Because Brad Monton was here first.
Here, in A Summary of Scientific Method SpringerBriefs in Philosophy, 2011, Peter Kosso tackles “Is intelligent design science” – a topic that used to be confined union hall megaphones and humanist picket signs (except always expressed as a negative assertion):
Is the theory of intelligent design scientific or not? Well, we can’t even begin to answer this question, at least not in a reasonable and profitable way, without a clear understanding of what it is to be scientific. There must be something shared by all the sciences that makes them scientific, and it would be this something that is missing from the unscientific or the pseudoscientific. That something is not what they study. Geology, biology, and physics study pretty different things, whereas biology and intelligent design study pretty much the same thing. What is common to the sciences is the basic structure of how they study, and the standards they use to judge acceptable results. This is the scientific method.
So, we will presume that there is a shared method for all the sciences, and that it is the method that makes them scientific. Furthermore, we will presume that the criteria for being scientific are objective criteria.

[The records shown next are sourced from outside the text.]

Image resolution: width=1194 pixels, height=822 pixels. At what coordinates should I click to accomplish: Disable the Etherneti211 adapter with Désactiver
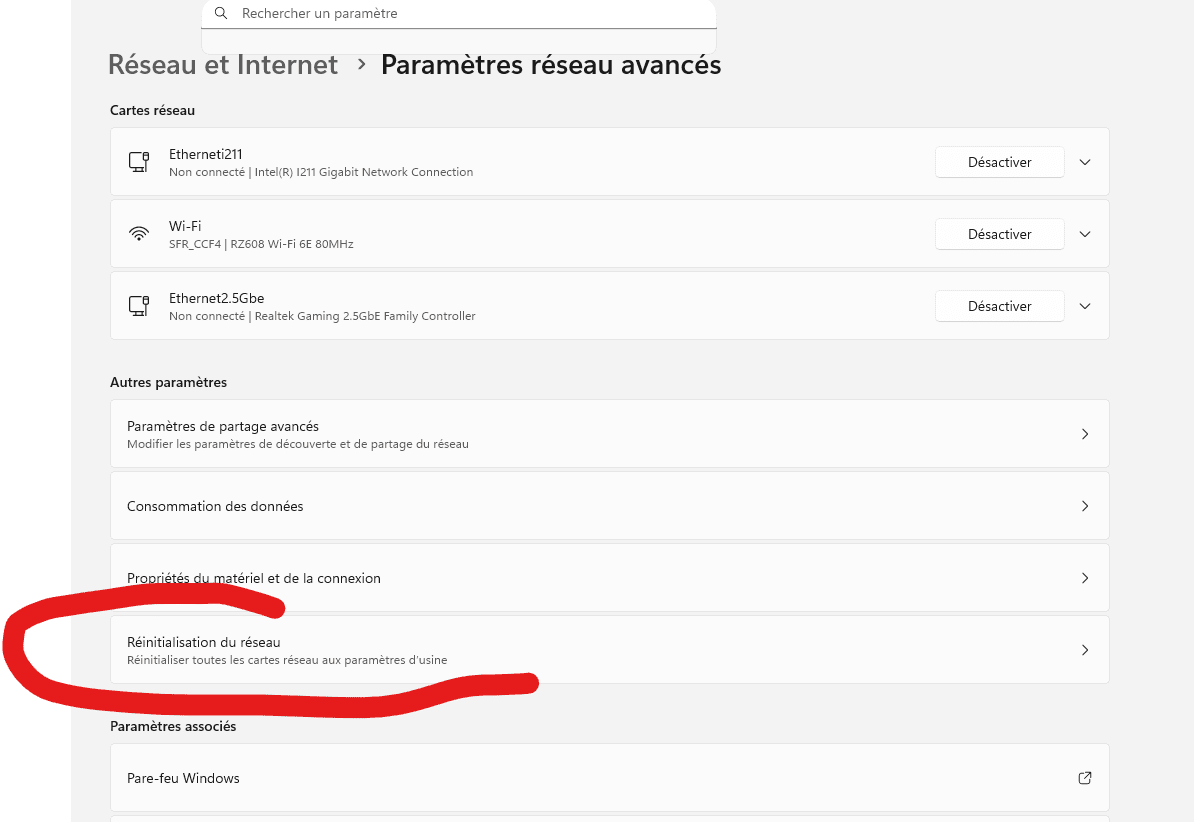click(x=999, y=162)
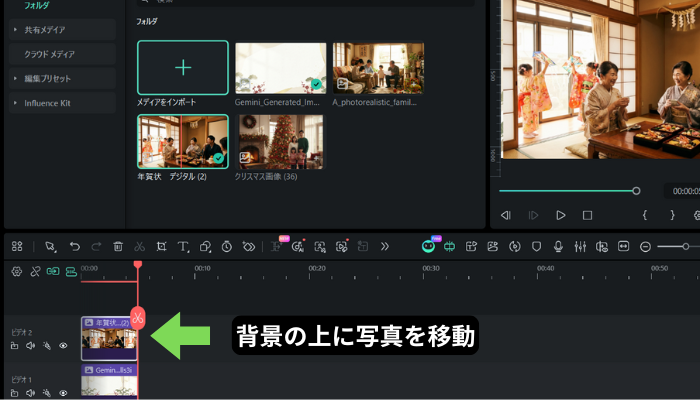Screen dimensions: 700x400
Task: Click the trash Delete icon in toolbar
Action: tap(118, 246)
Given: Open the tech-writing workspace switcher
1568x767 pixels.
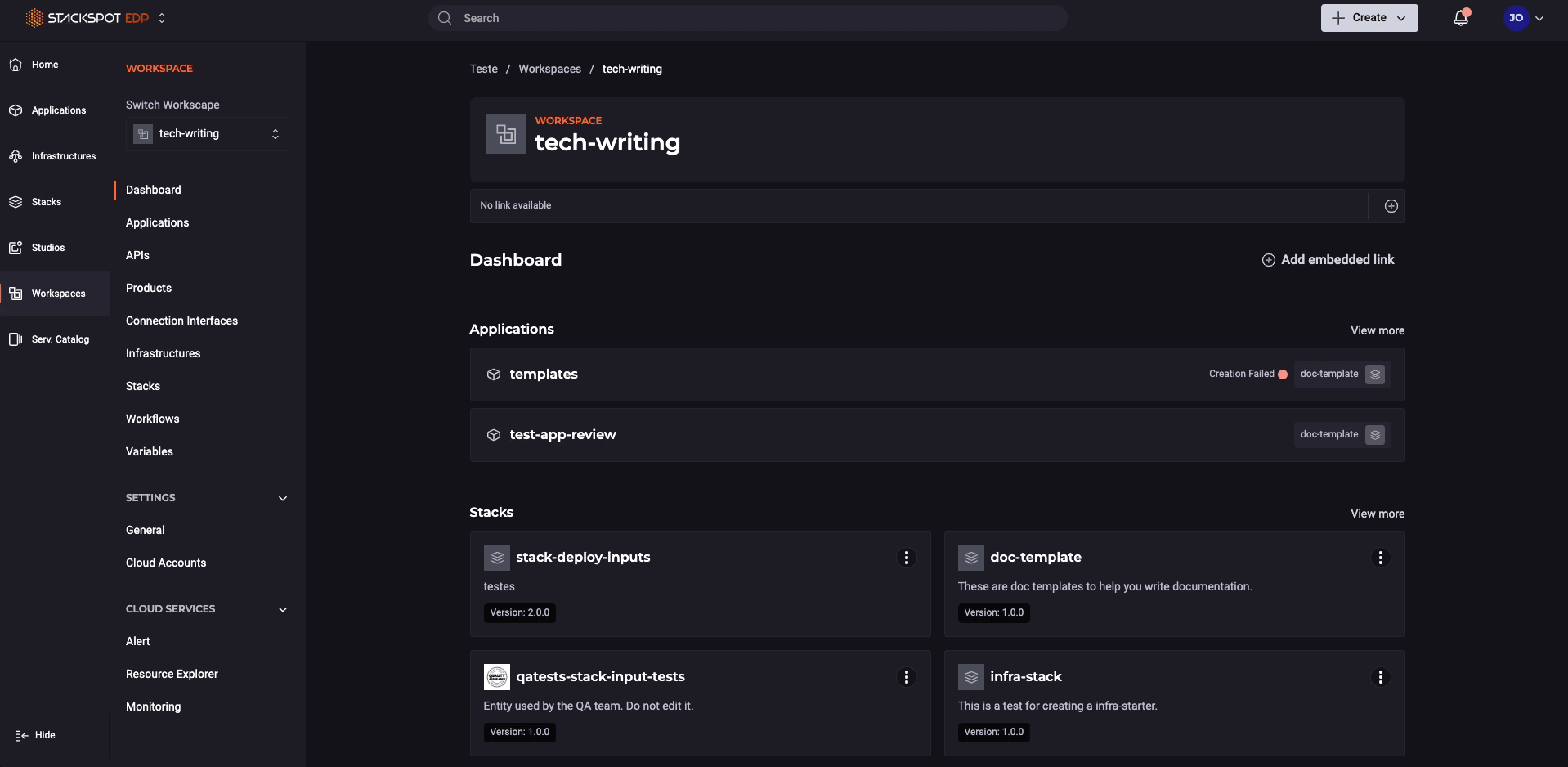Looking at the screenshot, I should 208,134.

That is, it is not a matter of personal judgment as to what the scientific method is or what qualifies as scientific. There are impersonal, objective standards for what it is to be scientific, and there is an objectively accurate description of the scientific method. This, too, must be assumed by the debates about difficult social issues like intelligent design or global warming, or else there would be no point in trying to establish one thing to be, or not to be, scientific.
Where’s the picket sign? Oh wait, no, this guy thinks for a living.
The way things are going, ID’s critics might actually need to know something besides talking points.